(Re)Modelling Enigma: Misadventures in Emulation

Around this time last year, as a joke that roughly corresponded with the anniversary of the birth of the man who headed the design of the damn thing, I implemented a general solution that was meant to account for most models of the Enigma cipher machine. Enigma is a polyalphabetic substitution cipher of some renown for its use by the THird Reich during WWII, and breaking the enigma is considered a seminal point in both the allied odds of victory for that war, and the history of general computing. This is a story told well by better and I strongly encourage you to break into it.

A couple of weeks ago, when I was trying to cram a few last slides into my deck for BSides Fredericton (where I gave a talk, amusingly, on failure), I recieved a message from an erstwhile user of the package. This individual was using my code (their first mistake) in order to help decrypt the large number of latent engma messages that were never broken, a tassk that is at once both hurculean and critical to the history of the 20th century, and a simple matter of computing power. After all, the first single-purpose computer was arguably Turing’s Bombe, made for the very purpose. Modern computers are orders of magnitude faster and capable of processing several dozens of such messages in parallel - the fact that they are Turing Machines being relevant here as that makes them (definitionally) suited to emulating something like the bombe.

It seems this user had obtained a copy of a message - known broadly as the Dönitz Message - and was attempting to run it through python_enigma to try and simulate the action of a naval M4 enigma machine. This was a very good test of the package’s capabilities as all the necessary key information for this message was known, along with both the plaintext and ciphertext. Quite naturally, python_enigma wouldn’t even come close to decrypting it correctly.

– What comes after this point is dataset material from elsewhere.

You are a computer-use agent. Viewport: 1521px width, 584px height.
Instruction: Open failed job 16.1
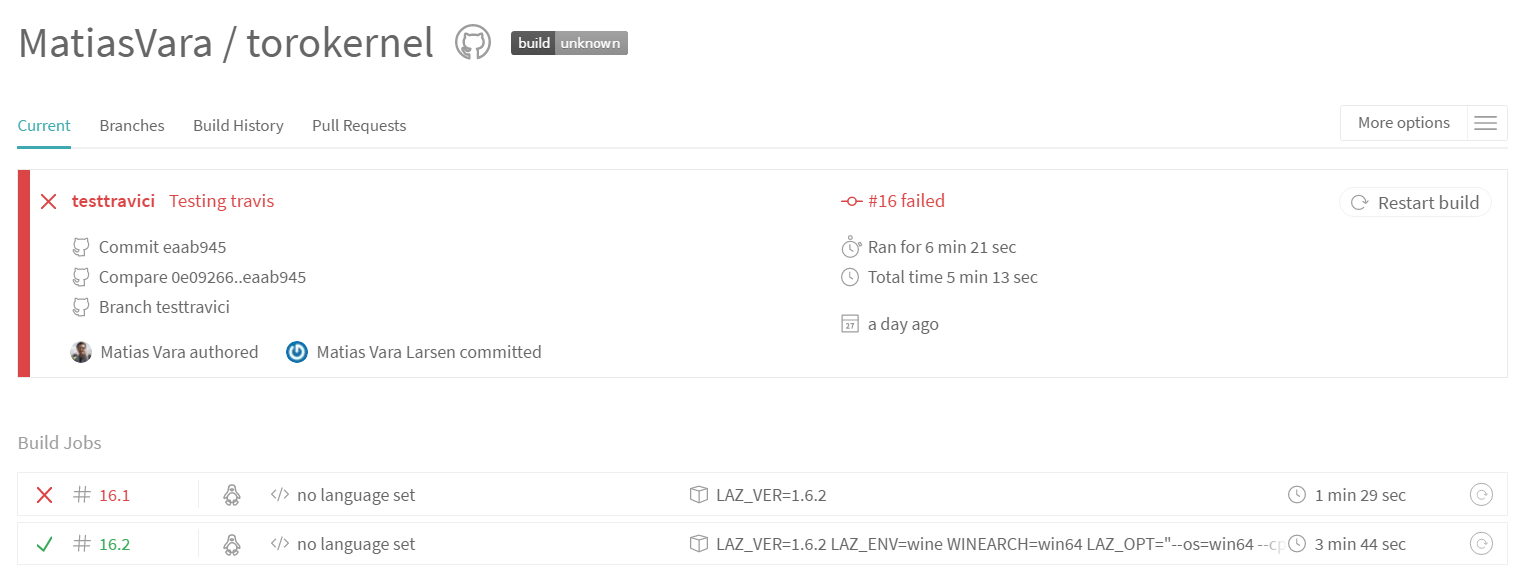[115, 495]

So begins the adventure in rebuilding an Engima Machine. After all, I’m a whole year wiser now. This shouldn’t be a hard fix.

What I Actually Built

The first thing I had to ask myself was why this machine didn’t work correctly. After all, I had tested it - the package comes with a module called helloworld that goes through the motions of encrypting, and decrypting, the message ‘HELLO WORLD’ with a known set of key configuration. This should prove that it is working correctly, right?

What it actually proves is that whatever kind of machine my code is emulating posesses a single quality of the enigma - a vague similarity in the manner of operation. Put simply, this means that like the enigma, for a given initial state, my machine has no idea if it is decrypting or encrypting the message.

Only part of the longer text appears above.